Friday, October 28, 2016

A Prayer Before Voting

Early voting has begun in Maryland. Some of you reading this have already voted; it is my sincere hope that everyone reading this (unless you are not yet 18 or not a U.S. citizen) will vote either on Election Day or beforehand, via Absentee Ballot or early voting.

A number of years ago, on the morning of Election Day, I received an email from a classmate which said something along the following lines: “If you don’t vote, you have no right to complain. As a Jew, I am terrified of losing my right to complain.”

But the fact of the matter, as I explained in my sermon on Kol Nidre evening, is that throughout most of our history we Jews did not have a right to complain. Both democracy and full citizenship for Jews are relative late arrivals on the scene of world history. We ought to be grateful that we have this opportunity.

Barring a replay of the 2000 election or some other unforeseen occurrence, some of us will go to bed on November 8, or early in the morning of November 9, very happy, and others will go to bed unhappy. But for 220 years, since John Adams took over as president from George Washington, we have been blessed with a peaceful transition of power.
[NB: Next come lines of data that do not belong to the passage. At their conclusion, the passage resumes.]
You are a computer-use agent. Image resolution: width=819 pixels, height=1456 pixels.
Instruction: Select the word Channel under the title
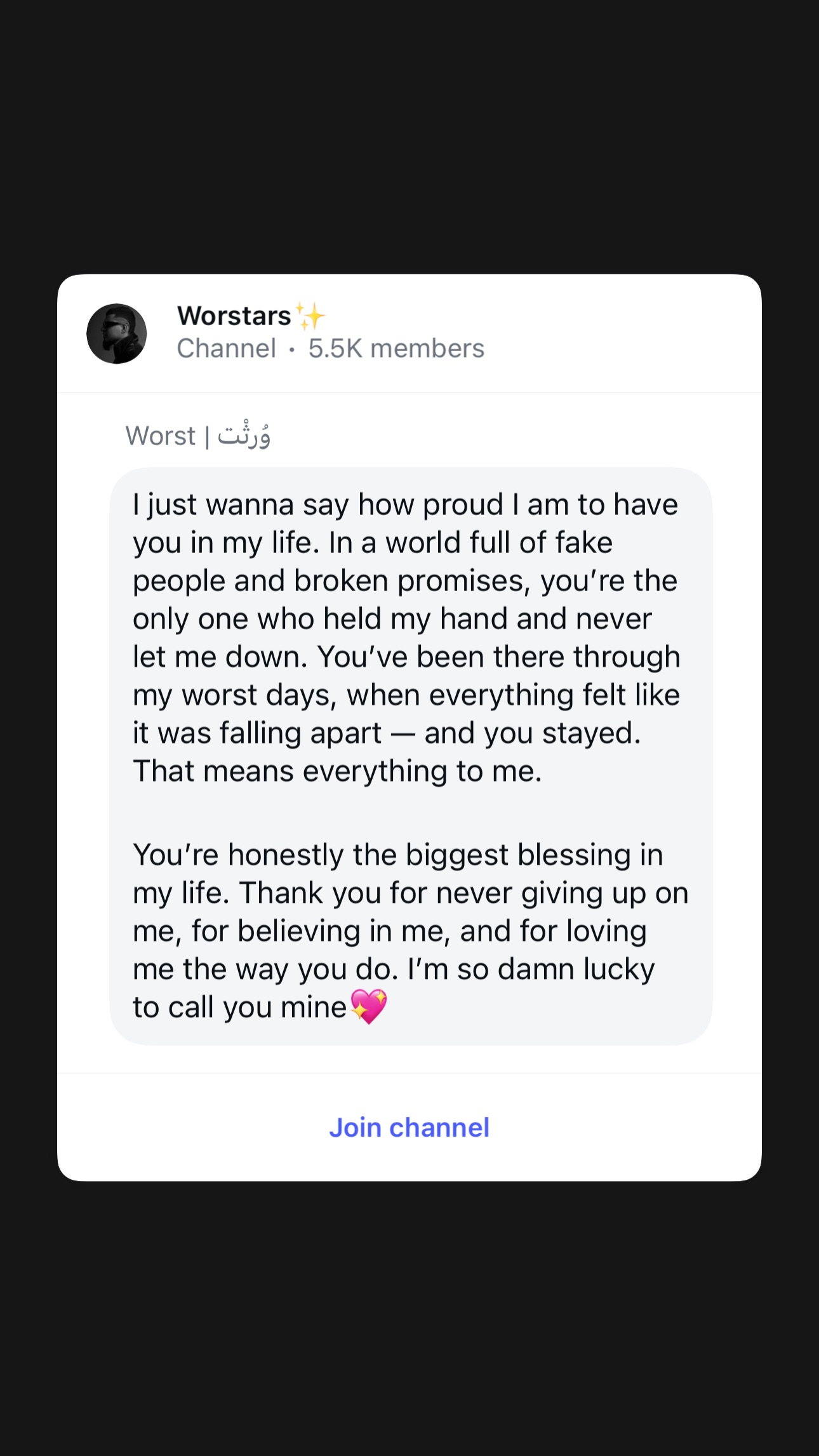227,349
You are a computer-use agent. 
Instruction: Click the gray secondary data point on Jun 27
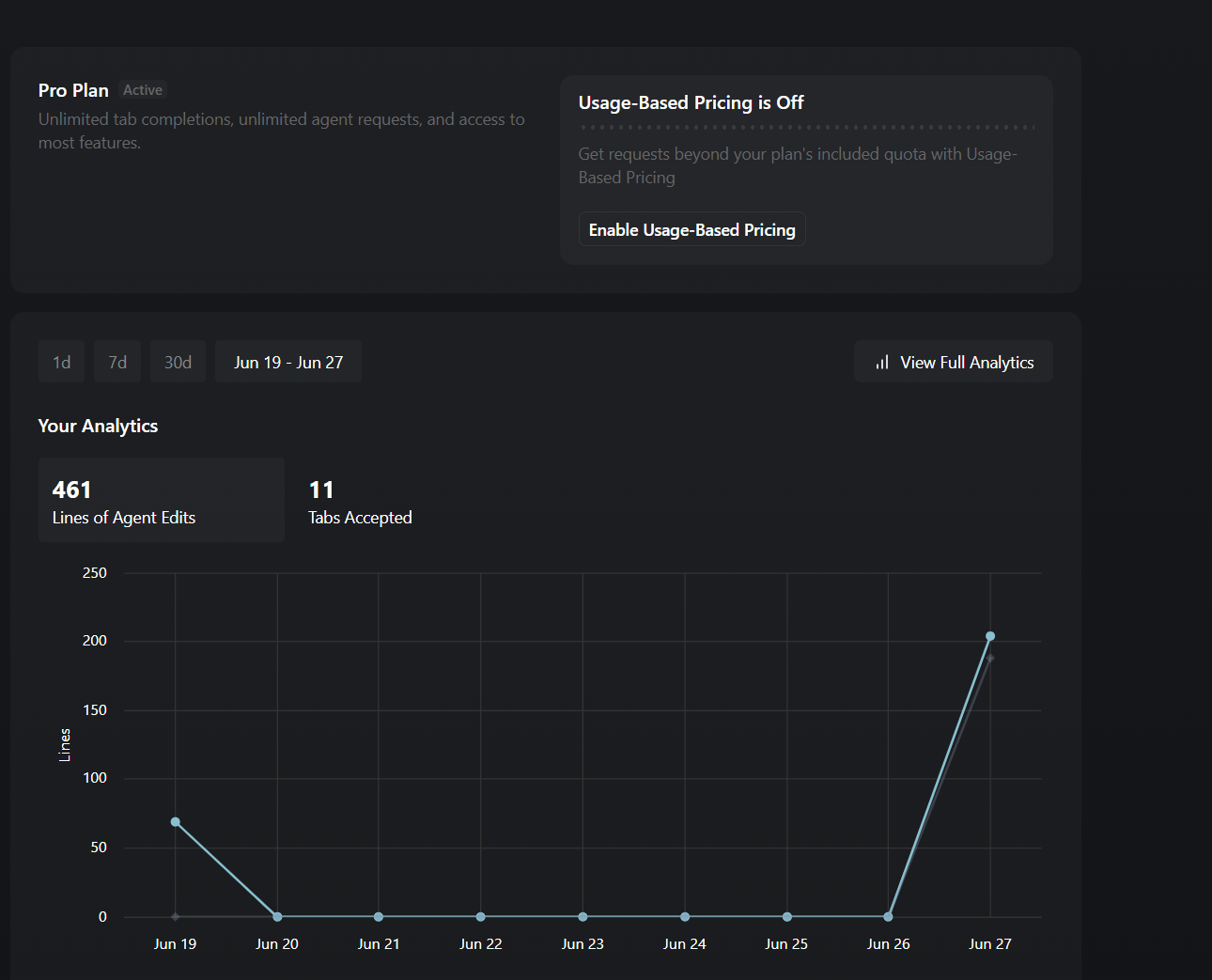click(x=990, y=659)
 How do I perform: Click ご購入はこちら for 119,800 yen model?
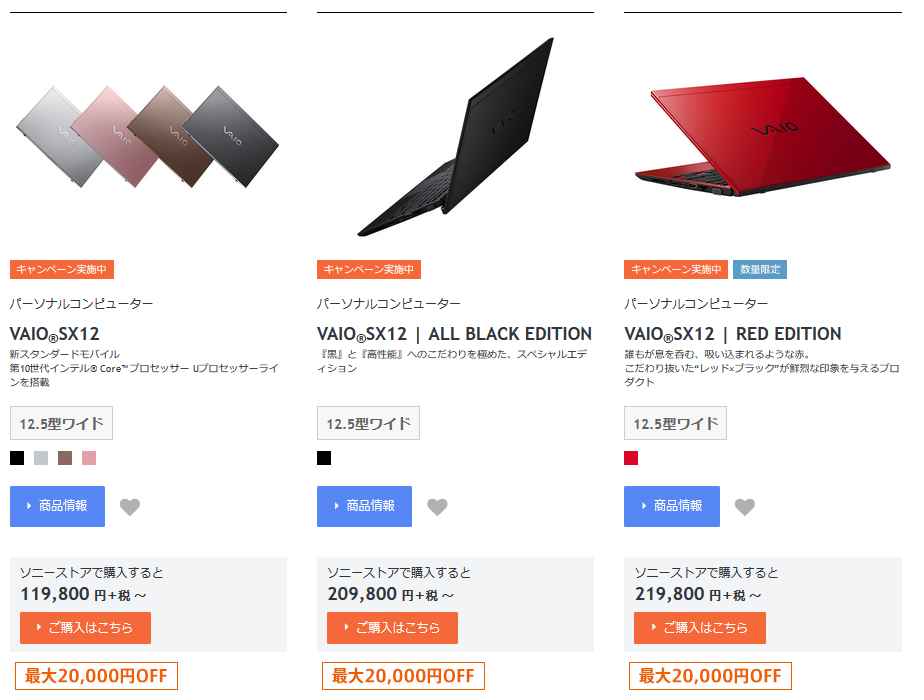(x=85, y=628)
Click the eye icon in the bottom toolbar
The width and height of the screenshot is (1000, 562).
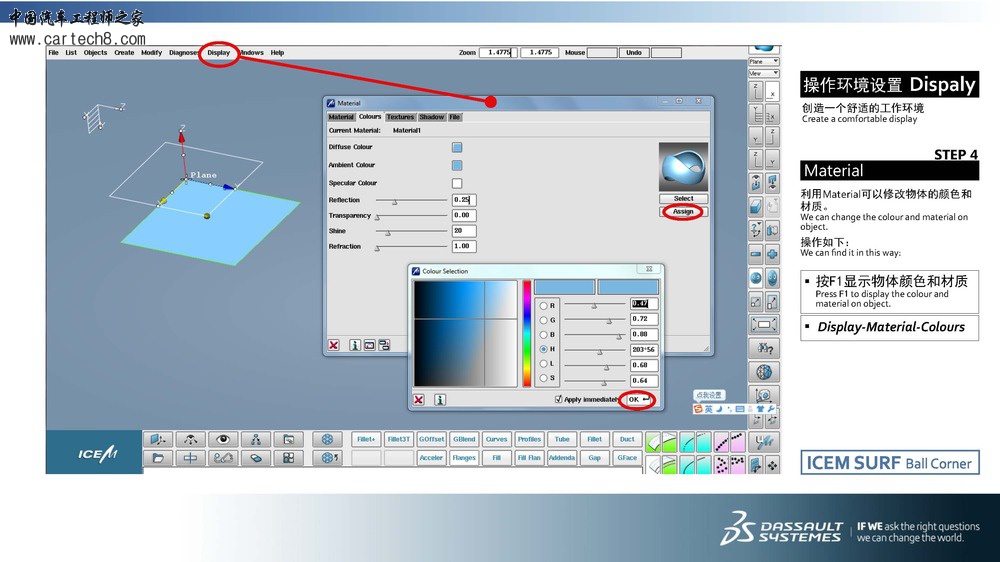pyautogui.click(x=223, y=439)
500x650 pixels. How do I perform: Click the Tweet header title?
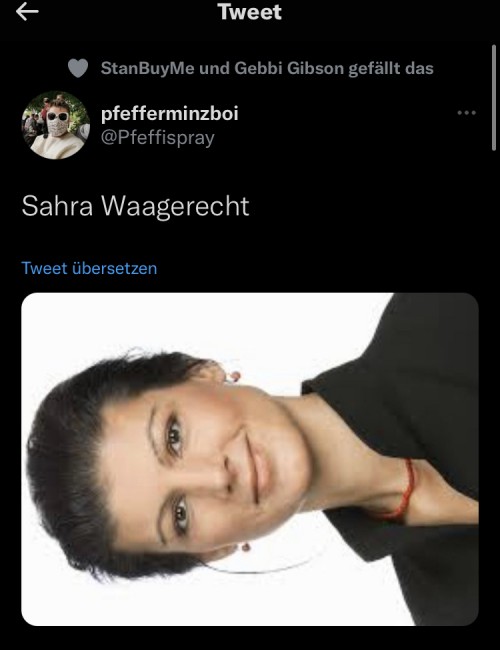tap(250, 12)
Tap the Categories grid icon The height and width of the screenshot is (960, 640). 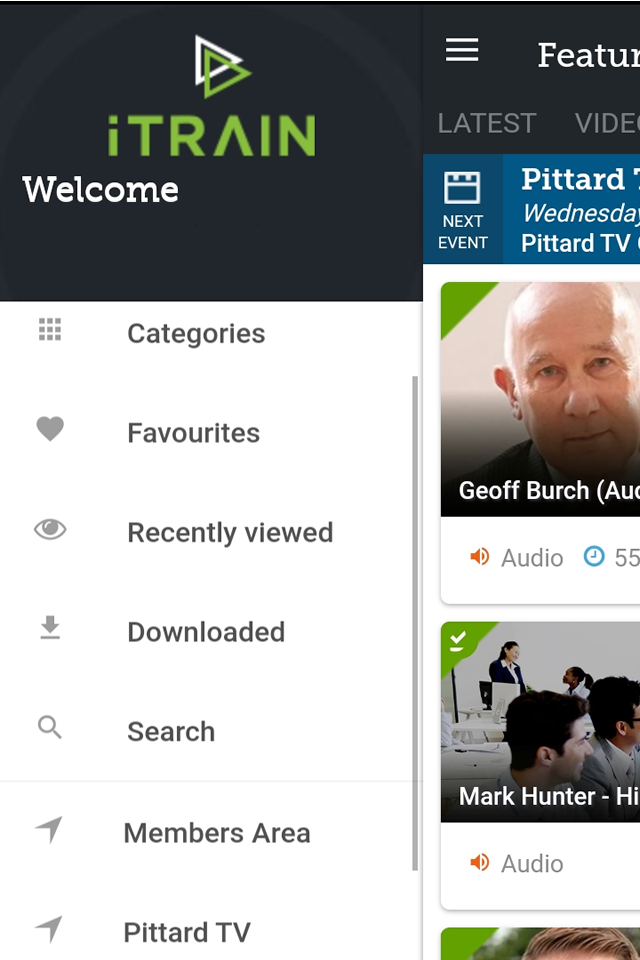[50, 330]

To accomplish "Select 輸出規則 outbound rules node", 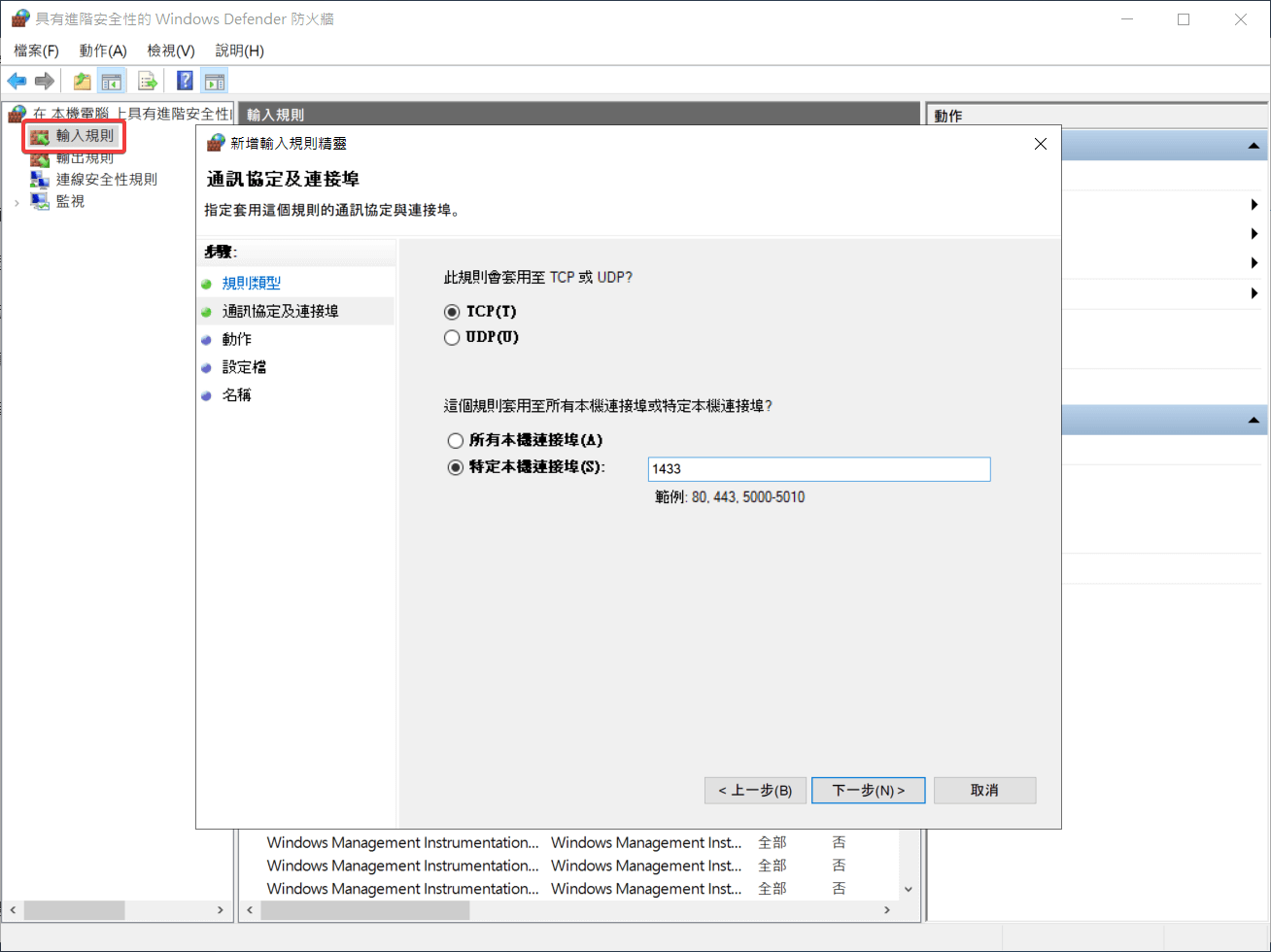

I have written a brief “Prayer Before Voting,” using many of the ideas contained in the Prayer for Our Country we say every Shabbat and holiday.  If it speaks to you, I’d be honored for you to use it:
Eloheinu v’elohai avoteinu v’imoteinu,
Our God and God of our fathers and mothers,
I thank you for the opportunity to cast this vote.
May it strengthen the bonds of unity among all inhabitants of this country. May citizens of all races and creeds forge a common bond in true harmony, to banish hatred and bigotry, and to safeguard the ideals and free institutions that are the pride and glory of our country.
Creator of all flesh, we know also that the real work begins tomorrow morning. Whether or not I am pleased with the outcome of this election, help me to be a good citizen and work for understanding and reconciliation among all Americans. May we continue to work for the day when none shall hurt or destroy, when justice shall flow like waters and righteousness like a mighty stream.”